▸ **Parts of the exercise**:
1. Return the part of the smartphone market post that runs from "Smartphone shipments grow" through "19.7% from 20.3%.", copied word for word.
2. Decide whether each statement agrees with the smartphone market post. Answer yes or no for each, and quote the words from the post that settle it.
(a) Nokia raised its smartphone share to 40%.
(b) Motorola sold more phones than Apple in the quarter.
(c) 90 million BlackBerrys have been sold to date.
3. Answer these questions using the smartphone market post.
(a) According to Strategy Analytics, how many smartphones were shipped in the quarter?
(b) How many phones did Motorola sell in the first quarter four years ago?
(c) Who is the executive VP of HP's Personal Systems Group?
--- Document section Enclosed Below ---
Sounds like a definite non-answer.  My bet is that they have not decided but that when they will decide it will be to show Microsoft the door.

Smartphone shipments grow 50 percent in Q1

Strategy Analytics said 54 million smartphones were shipped in the quarter, comprising 18 percent of the total handset market.

  • Apple’s share reached 16.4%, up from 10.6% a year ago while maintaining an ASP of €445.
  • Nokia raised its share to 40% from 38.2% on an ASP of €155.
  • RIM slipped to 19.7% from 20.3%.

via Smartphone Q1 shipments up 50 pct y/y -survey | Reuters.

Apple overtakes Motorola in phone market share

However, it has lost its position as the largest U.S. maker of phones to Apple Inc. Motorola sold a total of 8.5 million phones in the quarter, while Apple sold 8.8 million iPhones. Four years ago, when the Razr was still popular, Motorola sold 46.1 million phones in the first quarter.

via Motorola posts profit, strong sales; stock jumps – Yahoo! Finance.

A year ago, Motorola sold 14.7 million phones in the fourth quarter (a y/y drop in unit volume of 42%). The drop in phone revenue in the same period was 9 percent.

41 million BlackBerry users

“Officials at the WES 2010 keynote said that RIM has redesigned all of the core applications within the BlackBerry operating system. It also revealed that there are 41 million BlackBerry users, and 90 million BlackBerrys have been sold to date.”

Apple already announced that they see 100 million iPhone OS devices sold by this summer. The installed base for iPhone OS devices is likely to be much greater than 40 million since most of the 85 million devices sold as of today were purchased less than 2 years ago. With the iPad and the iPod broadening the portfolio, the Apple mobile platform will grow more rapidly than RIM’s leading to increasing network effects.

HP WebOS tablets, netbooks

“During a conference call about HP’s acquisition of Palm Wednesday, Todd Bradley, executive VP of HP’s Personal Systems Group, said that there are “a lot of opportunities” with the purchase. Namely, he said, HP could use the WebOS mobile operating system as a touchscreen interface for new hardware such as a tablet or netbook.

Palm CEO Jon Rubinstein and Brian Humphries, HP’s senior VP of Strategy and Corporate Development revealed that HP plans to “double down on WebOS,” which is considered the “prized asset” of the acquisition. The two reportedly mentioned the scalability of WebOS, implying that HP plans to bring the platform to multiple hardware form factors. HP even said it has already tested WebOS for its scalability.”


Oh, and someone from HP also said they will still do business with Microsoft.
--- End of Enclosed Document section ---
--- Dataset content Enclosed Below ---
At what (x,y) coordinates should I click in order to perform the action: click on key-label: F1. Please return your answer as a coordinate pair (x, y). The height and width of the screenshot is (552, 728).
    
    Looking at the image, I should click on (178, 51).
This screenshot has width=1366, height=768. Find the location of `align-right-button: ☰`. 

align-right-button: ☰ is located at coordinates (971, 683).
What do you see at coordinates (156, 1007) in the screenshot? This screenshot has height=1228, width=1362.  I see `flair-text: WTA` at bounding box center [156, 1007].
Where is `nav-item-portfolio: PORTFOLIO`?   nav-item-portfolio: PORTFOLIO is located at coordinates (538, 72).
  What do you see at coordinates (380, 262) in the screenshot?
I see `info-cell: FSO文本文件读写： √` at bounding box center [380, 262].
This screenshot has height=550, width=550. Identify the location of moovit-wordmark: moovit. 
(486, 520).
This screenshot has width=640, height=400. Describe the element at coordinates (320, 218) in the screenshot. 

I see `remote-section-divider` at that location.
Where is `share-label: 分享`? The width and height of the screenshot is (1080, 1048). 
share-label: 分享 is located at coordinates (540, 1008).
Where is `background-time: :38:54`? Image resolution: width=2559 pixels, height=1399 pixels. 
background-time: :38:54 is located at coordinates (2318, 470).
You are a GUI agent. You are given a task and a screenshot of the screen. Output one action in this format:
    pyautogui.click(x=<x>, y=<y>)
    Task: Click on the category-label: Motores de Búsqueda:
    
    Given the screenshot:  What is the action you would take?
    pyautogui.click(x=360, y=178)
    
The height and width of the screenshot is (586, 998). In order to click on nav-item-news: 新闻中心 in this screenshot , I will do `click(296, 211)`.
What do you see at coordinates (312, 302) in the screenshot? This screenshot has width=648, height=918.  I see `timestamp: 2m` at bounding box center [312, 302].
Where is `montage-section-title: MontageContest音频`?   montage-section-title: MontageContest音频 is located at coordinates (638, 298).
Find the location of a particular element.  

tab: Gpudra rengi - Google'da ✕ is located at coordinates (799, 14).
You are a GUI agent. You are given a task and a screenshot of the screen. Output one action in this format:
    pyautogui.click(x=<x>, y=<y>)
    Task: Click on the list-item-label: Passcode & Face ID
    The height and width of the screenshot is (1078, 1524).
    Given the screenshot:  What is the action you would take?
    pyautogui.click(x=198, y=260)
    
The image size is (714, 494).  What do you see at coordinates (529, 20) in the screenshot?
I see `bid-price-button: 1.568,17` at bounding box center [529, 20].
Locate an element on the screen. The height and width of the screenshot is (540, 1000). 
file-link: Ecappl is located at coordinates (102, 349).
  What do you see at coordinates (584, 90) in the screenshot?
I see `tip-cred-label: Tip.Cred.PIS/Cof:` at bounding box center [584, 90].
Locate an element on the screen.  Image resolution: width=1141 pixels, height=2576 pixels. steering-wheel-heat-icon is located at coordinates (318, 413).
--- End of Enclosed Dataset content ---
▸ **Answers per task**:
1.
Smartphone shipments grow 50 percent in Q1

Strategy Analytics said 54 million smartphones were shipped in the quarter, comprising 18 percent of the total handset market.

  • Apple’s share reached 16.4%, up from 10.6% a year ago while maintaining an ASP of €445.
  • Nokia raised its share to 40% from 38.2% on an ASP of €155.
  • RIM slipped to 19.7% from 20.3%.

2.
(a) Yes: "Nokia raised its share to 40% from 38.2% on an ASP of €155."
(b) No: "Motorola sold a total of 8.5 million phones in the quarter, while Apple sold 8.8 million iPhones."
(c) Yes: "90 million BlackBerrys have been sold to date."

3.
(a) 54 million
(b) 46.1 million
(c) Todd Bradley